Aggravating and mitigating Factors
AGGRAVATING FACTORS
[24] This was an organization. Although Mr. Alli was not a central constituent to the organization, he had autonomy in the performance of his role. He knew about the boat ride over the river in darkness and the potential for danger and injury. He knew that his was a component of a scheme to circumvent border integrity. He did this for quick and easy money.
[25] He exploited his brother’s loyalty and trust for his own expediency and personal gain with little regard for the consequent jeopardy.

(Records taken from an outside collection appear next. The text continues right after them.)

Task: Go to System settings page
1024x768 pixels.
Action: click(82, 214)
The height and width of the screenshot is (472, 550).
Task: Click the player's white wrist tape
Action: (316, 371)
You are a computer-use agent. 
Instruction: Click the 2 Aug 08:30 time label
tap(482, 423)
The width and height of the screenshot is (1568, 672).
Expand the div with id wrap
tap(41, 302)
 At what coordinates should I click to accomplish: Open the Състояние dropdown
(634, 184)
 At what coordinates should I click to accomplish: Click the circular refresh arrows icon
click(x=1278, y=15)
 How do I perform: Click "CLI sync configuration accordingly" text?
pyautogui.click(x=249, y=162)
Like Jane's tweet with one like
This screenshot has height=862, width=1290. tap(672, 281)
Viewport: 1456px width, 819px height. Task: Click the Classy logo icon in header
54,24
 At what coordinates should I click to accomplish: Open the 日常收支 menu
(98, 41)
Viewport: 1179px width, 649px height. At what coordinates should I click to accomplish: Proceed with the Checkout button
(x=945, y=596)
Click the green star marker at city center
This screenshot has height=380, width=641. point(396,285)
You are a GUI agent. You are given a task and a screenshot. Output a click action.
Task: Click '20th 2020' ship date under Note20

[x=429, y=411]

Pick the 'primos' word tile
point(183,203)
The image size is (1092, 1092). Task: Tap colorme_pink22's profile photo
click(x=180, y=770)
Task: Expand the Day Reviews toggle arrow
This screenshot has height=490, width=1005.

[26] Human smuggling into Canada is a serious security challenge and needs to be staunched. Our Parliament has seen fit to amend the sentencing provisions of the Act to include minimum periods of imprisonment.
MITIGATING FACTORS
[27] The pre-sentence report is positive. This behaviour was anomalously instigated by perceived financial exigency. He has the support of extended family. He expressed appropriate remorse. He has a good job and is appreciated by his employer. He has child support obligations.
Discussion and Conclusion
[28] The offender in Esmail was involved in a large sophisticated and ongoing scheme and the motivation was financial gain. The offender was involved in planning arrangements to smuggle the aliens for dispersal to Texas. He was more than a courier. He did not have a prior criminal record. Esmail was sentenced to six months real jail. Judge Andre rejected the merit of a conditional sentence, having regard to the planning involved and concern for general deterrence. Mr. Esmail’s co-accused received six month conditional sentences. Each provided an individual for transportation, not for financial gain. Neither were involved in any actual transportation of persons across the border and both gave inculpatory statements.
[29] In Wasiluk the offender’s role was limited to transporting immigrants across the river by boat. He was not involved in planning and administration and Judge Andre levied a conditional sentence.
[30] In R. v. Hallal, [2006] O.J. No. 2026 the offender failed to establish an evidentiary basis for conditional sentence. The Court did not know if he held employment, he had not volunteered anywhere, he had not up-graded and was mired in hopeless debt without any plan for recovery. Mr. Hallal neglected to advance any indicators of pro-social lifestyle the Court could work with in fashioning a worthy conditional sentence. Accordingly the Court could not craft a sentence consistent with the fundamental purpose and principals of sentencing set out in s. 718 – 718.2 of the Criminal Code
[31] The Supreme Court of Canada in Proulx emphasized that a conditional sentence does not denude the principals of denunciation and deterrence.
[32] Although to me it is a close call, this is a case for conditional sentence. Mr. Alli was not involved in planning. The piece with his brother is double-edged. Action speaks loudly. Yavar trusted Nizar implicitly. That trust was brokered over a lifetime of good deeds and support and that as much as anything says that this is a man who accepts responsibility for his actions, recognizes the harm to his Canadian community and is committed to reparation. Nizar broke that trust and has to live with it.
[33] The evidence is that these men have family and community support and are valiant breadwinners. The Crown submission to the point that Mr. Alli opted for the easy money is valid; however, such is often the case. The financial advantage to Mr. Alli in these ventures was small relative to the risk and bespoke desperation.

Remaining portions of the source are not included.